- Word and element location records
■ ■ ■ ■
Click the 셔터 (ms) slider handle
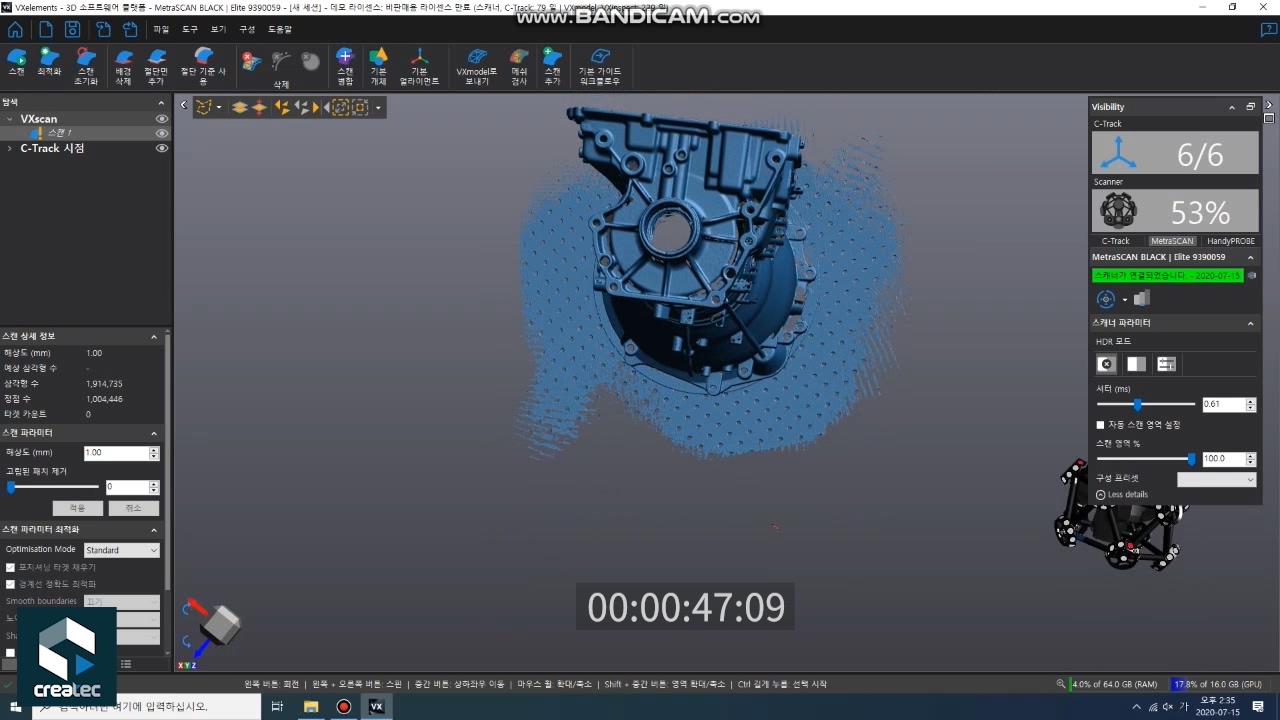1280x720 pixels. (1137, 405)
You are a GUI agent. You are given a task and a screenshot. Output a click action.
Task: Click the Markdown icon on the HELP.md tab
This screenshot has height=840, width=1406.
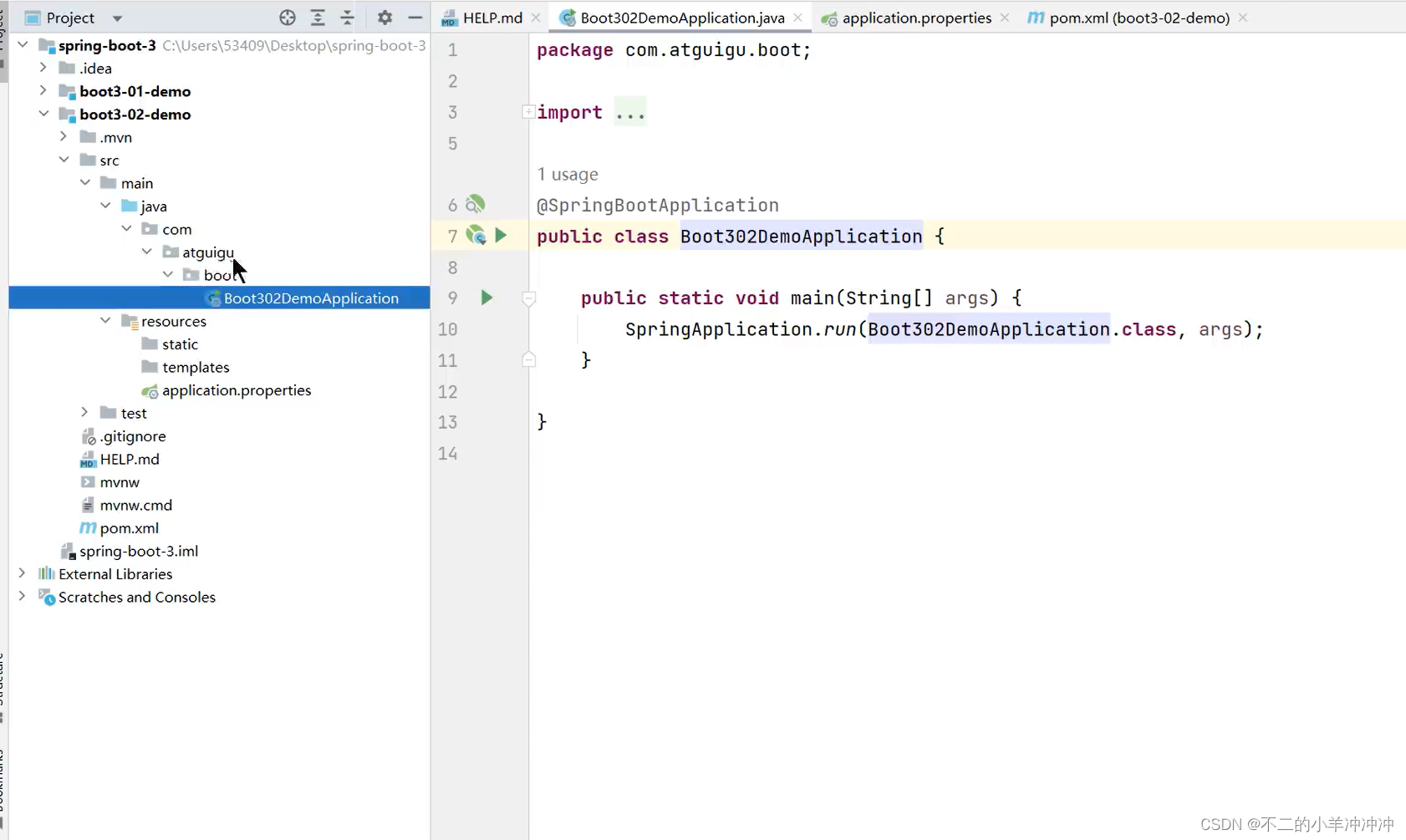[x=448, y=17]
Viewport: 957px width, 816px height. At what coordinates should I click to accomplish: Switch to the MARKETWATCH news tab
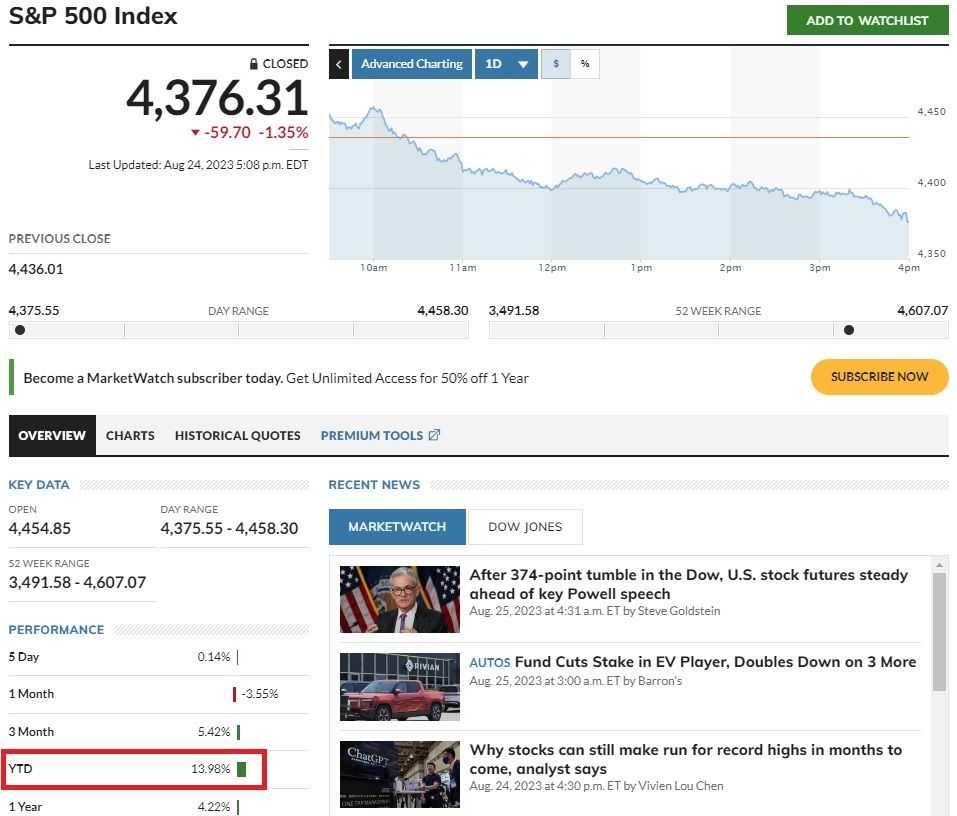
■ ■ ■ ■
- Work required
Put the lines from the one containing "You are a GUI" through the end of the rows, both included, into a numbered list. Skip blank lines and leave out the pictures.

- Output of the task
1. You are a GUI agent. You are given a task and a screenshot. Output a click action.
2. Task: Click the Markdown icon on the HELP.md tab
3. This screenshot has height=840, width=1406.
4. [x=448, y=17]
5. Viewport: 957px width, 816px height. At what coordinates should I click to accomplish: Switch to the MARKETWATCH news tab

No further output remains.